Ferns – epiphytic plant in scotland

Ferns share many of the characteristics of flowering plants such as upright stems which transport water in specialized tissues. Lacking flowers they more than make up for this with their delicate and unusual leaves. Victorian gardeners latched on to this and started a fern craze which saw the populations of some native species plundered to levels which have left them rare and endangered ever since.


A variety of shapes and sizes

Ferns are not just the large-fronded eye-catching plants of the type used by florists and seen most commonly in damp woodlands and steamsides. Much smaller species find homes in grasslands, rock crevices, walls and mountain ledges. These include the tiny and mysterious moonwort, a plant of meadows and upland grassland and the common but easily overlooked wall rue which with cleaner air in now found on mortared walls throughout our cities. Filmy ferns are so small that they are often confused with the mosses and liverworts with which they grow in very damp woods and hills to the west of Scotland.


Clubmosses and horsetails

Clubmosses grow on heather moorland, mountain tops, flushes and lake margins. Despite their name these attractive plants are not mosses but more closely related to to ferns. Horsetails are very ancient plants which have changed little since they covered much of the land before the age of the dinosaurs although then some were as tall as modern trees. There are still horsetails in Mexico that are 8m tall but here our largest is the great horsetail Equisetum telmateia. This does grow up to 2m tall and is particularly striking when the ‘flowers’ arise in early spring.


Bracken – a problem plant or an underused resource?

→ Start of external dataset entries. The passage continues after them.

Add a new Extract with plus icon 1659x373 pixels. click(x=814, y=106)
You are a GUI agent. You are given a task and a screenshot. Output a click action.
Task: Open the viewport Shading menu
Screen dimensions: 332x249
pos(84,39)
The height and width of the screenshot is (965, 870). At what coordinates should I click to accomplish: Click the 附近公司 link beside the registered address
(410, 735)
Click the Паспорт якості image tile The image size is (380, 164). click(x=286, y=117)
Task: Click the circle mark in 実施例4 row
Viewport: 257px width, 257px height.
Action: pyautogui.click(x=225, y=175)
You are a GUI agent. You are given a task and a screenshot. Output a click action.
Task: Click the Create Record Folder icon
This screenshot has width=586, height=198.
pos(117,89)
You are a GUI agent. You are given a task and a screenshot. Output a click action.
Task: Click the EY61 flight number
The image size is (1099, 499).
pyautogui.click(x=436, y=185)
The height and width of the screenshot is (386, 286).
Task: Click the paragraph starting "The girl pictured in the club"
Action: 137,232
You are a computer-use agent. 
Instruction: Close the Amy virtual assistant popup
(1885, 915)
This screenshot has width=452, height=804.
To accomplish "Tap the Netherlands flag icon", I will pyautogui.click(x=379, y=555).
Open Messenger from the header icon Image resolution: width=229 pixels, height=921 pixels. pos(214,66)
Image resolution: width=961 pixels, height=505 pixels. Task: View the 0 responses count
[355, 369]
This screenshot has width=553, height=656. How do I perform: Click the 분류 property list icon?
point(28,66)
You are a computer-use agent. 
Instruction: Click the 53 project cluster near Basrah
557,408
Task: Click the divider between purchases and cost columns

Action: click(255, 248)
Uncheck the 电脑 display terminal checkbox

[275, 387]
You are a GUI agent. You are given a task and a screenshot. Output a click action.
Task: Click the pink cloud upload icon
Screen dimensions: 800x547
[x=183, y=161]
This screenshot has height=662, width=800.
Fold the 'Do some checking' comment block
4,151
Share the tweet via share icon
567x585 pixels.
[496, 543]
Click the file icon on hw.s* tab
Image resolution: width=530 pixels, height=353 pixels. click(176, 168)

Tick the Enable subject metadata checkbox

Bracken is our most widespread large fern species covering large areas of our moors and uplands. In the past bracken was harvested and had a variety of uses including bedding for livestock and in thatching. These uses have now ceased and end of harvesting is one of a number of causes including changes to grazing and burning management which have caused a rapid expansion of bracken over the last 70 years or more. Innovative new uses for bracken such as a component of garden compost could, along with good burning practice, be part of a solution to the bracken invasion problem. It is a remarkably successful example of this ancient group of plants as you can find it even in the tropics.

Protecting our ferns

Unlike bracken many of our ferns are rare and in some cases declining. Alpine Lady’s fern is disappearing from many of its sites as the late snow lie it relies on to protect it from frost no longer occurs in our changing climate. Oblong woodsia suffered from over collecting in Victorian times and now the tiny isolated populations are vulnerable and declining. At the Royal Botanic Garden Edinburgh new plants have been raised from collections in the wild and successfully transplanted back into the wild to help endure a better future for oblong woodsia.


How can you help ferns

  • Make space in your garden for ferns to establish by creating damp shaded corners and rocky habitats. Resist the temptation to transplant ferns from the wild. If you grow fern species which are not native to Scotland prevent them from spreading from your garden to surrounding areas.
  • Smaller ferns often establish in cracks and crevices in old walls, especially where there is lime mortar. Take care when repairing walls to leave as many of these ferns as you can undisturbed.
  • Get involved in recording groups to learn about these species and increase our understanding of where they are found.